エゾエンゴサク

最終更新日
2016/01/17
●学名
Corydalis ambigua
●科名
ケシ科キケマン属
●花期
4月〜6月
●生育地
北海道・本州(中部地方以北)に分布する。山野の湿り気のある明るい林内に生える多年草。
●特徴

エゾエンゴサクは高さ10〜15cm。花は先が唇状に開き、距が長く後ろに突き出た特徴的な形をしており、花色の濃淡にはかなり個体差がある。葉は2回3出複葉で白っぽい緑白色。地下部に根茎の塊根がある。

スプリングエフェメラルの一種。

●写真集

エゾエンゴサクエゾエンゴサク 春の庭

●育て方

春は日当たり、花後は半日陰でやや乾き気味に管理。

花後すぐに地上部は枯れてしまうので、液肥をまめに与えて短期間に肥培することが必要。

用土は水はけの良いものを用いる。

肥培がうまくいけば、分球して増える。

●近縁種

エゾエンゴサクとヤマエンゴサク、ジロボウエンゴサクの違い

エゾエンゴサクの花

エゾエンゴサク
花の下の苞に切れ込むがない

ヤマエンゴサクの花

ヤマエンゴサク
花の下の苞が切れ込む

ジロボウエンゴサクの花

ジロボウエンゴサク
ヤマエンゴサクにある苞の切れ込みがない。


ジロボウエンゴサク (本州の関東以南、四国、九州に分布。 ヤマエンゴサクにある苞に切れ込みがない。)
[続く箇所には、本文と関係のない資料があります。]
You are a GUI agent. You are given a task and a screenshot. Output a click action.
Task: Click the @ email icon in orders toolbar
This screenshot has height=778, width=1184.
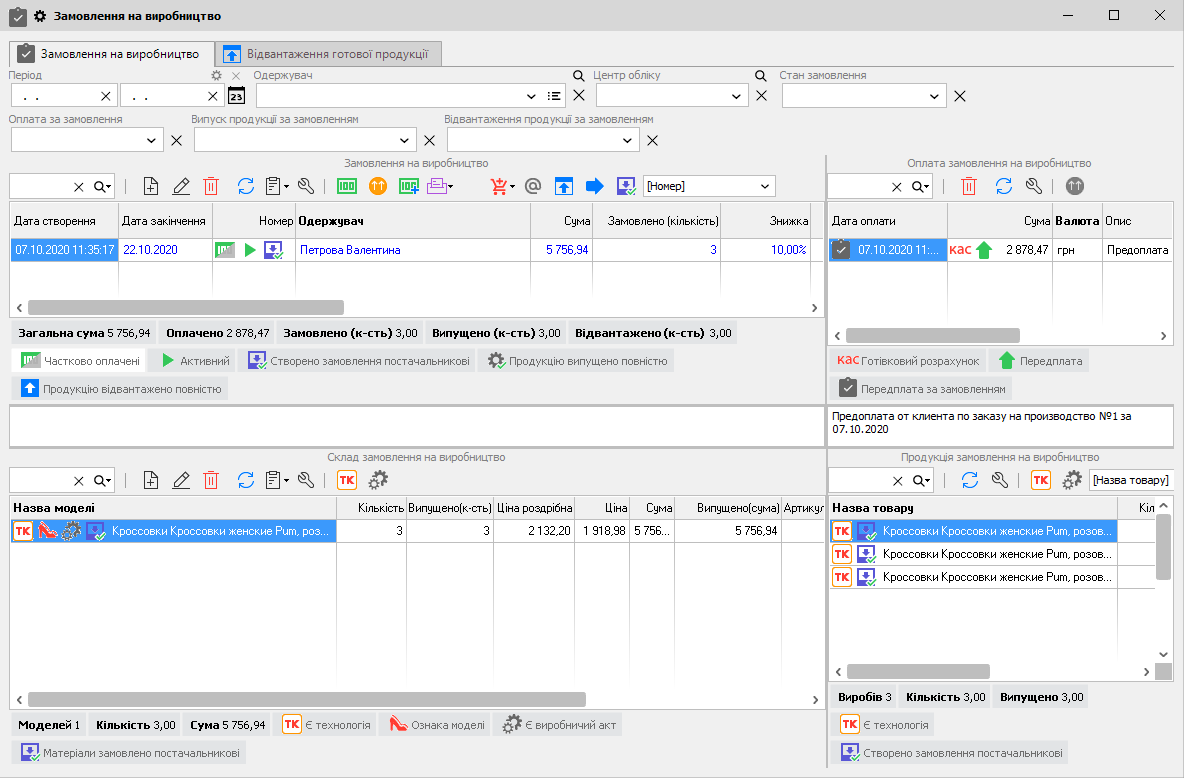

ミヤマキケマン (本州の近畿地方以北に分布。山地 日当たりのよい、林縁、道路法面、崩壊地、谷川の礫地などに生える越年草。)

ムラサキケマン (平地や山麓の日陰の、やや湿ったところに生える越年草。)

ヤマエンゴサク (本州・四国・九州に分布。花色は青紫〜赤紫色まで幅がある。エゾエンゴサクは,托葉の全縁か大きく不規則に切れ込むが,ヤマエンゴサクでは,櫛の歯状に細かく切れ込むことで区別する。)

海外には300種を超えるコリダリスがあり、花色もさまざまなものがある。

●和名
蝦夷延胡索。蝦夷に生えることと、地中の塊茎が漢方薬の「延胡索」に似ていることからこの名が付けられた。